■ WORK ITEM
For this exercise, please find the lines in the entries that include the word "Искусство" and copy them.
-- DATA SECTION follows --
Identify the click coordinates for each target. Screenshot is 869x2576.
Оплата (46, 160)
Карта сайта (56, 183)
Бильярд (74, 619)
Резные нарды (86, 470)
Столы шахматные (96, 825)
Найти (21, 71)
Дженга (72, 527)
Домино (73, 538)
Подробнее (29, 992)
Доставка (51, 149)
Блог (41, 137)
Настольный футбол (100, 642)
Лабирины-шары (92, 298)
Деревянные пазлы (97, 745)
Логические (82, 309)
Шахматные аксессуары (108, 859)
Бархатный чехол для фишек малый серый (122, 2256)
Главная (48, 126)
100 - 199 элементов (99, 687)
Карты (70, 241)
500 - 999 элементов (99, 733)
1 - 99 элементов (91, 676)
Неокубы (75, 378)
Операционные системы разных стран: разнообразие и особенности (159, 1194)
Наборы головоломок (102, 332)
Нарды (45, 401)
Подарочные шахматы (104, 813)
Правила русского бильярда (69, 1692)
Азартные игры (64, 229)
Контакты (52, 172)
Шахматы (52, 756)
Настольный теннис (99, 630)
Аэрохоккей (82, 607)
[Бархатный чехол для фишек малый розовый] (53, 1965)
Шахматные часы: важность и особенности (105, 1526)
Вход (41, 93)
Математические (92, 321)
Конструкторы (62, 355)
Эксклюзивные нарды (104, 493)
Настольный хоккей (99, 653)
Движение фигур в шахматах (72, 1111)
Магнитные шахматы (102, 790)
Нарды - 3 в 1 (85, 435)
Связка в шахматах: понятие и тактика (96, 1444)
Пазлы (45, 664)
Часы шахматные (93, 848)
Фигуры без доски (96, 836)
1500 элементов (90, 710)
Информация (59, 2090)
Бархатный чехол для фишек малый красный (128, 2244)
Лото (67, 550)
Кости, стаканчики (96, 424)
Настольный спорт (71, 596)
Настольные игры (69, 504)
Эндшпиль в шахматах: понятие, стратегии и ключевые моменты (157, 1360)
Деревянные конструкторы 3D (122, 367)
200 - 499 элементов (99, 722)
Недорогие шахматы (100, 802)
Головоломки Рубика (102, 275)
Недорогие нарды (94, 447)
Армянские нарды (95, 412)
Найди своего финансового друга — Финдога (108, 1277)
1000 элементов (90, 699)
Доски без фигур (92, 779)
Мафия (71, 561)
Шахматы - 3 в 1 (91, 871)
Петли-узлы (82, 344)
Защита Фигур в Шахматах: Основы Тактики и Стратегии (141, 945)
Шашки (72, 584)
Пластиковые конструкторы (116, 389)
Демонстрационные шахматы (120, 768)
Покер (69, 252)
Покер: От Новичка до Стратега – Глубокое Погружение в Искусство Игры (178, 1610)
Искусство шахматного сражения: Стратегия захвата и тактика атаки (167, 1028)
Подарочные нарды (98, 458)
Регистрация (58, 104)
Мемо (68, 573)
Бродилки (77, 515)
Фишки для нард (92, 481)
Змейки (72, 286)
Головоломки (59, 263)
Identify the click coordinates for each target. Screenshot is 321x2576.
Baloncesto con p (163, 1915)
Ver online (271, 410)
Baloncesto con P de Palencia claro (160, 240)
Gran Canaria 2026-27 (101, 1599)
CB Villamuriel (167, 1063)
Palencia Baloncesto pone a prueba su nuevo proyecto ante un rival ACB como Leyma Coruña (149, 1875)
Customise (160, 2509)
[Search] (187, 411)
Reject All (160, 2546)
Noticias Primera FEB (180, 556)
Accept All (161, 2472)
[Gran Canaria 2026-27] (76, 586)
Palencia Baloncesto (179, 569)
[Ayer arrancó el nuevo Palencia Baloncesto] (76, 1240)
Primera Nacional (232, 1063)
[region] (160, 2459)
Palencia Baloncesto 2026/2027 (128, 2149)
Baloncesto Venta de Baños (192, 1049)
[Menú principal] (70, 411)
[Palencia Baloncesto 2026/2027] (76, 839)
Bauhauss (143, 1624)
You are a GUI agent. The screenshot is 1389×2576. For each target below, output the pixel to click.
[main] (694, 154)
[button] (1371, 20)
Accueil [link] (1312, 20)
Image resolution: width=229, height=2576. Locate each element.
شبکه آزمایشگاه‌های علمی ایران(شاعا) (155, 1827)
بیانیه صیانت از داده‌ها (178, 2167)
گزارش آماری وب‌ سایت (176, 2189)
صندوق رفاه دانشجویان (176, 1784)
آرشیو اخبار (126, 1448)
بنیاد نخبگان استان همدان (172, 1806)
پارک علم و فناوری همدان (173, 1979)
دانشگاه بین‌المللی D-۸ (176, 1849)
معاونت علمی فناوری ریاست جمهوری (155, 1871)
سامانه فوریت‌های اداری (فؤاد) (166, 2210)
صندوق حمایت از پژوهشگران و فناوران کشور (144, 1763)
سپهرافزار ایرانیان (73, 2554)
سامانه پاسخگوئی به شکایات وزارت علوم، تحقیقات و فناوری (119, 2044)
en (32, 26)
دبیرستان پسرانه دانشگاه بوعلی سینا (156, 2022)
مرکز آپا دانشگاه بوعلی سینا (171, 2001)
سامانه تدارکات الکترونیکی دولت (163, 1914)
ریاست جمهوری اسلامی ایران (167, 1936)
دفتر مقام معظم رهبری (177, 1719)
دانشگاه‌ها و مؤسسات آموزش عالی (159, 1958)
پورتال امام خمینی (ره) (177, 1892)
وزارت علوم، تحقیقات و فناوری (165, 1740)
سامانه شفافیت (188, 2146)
-- DATA SECTION concluded --
■ SOLVED PROBLEM
Покер: От Новичка до Стратега – Глубокое Погружение в Искусство Игры (178, 1610)
Искусство шахматного сражения: Стратегия захвата и тактика атаки (167, 1028)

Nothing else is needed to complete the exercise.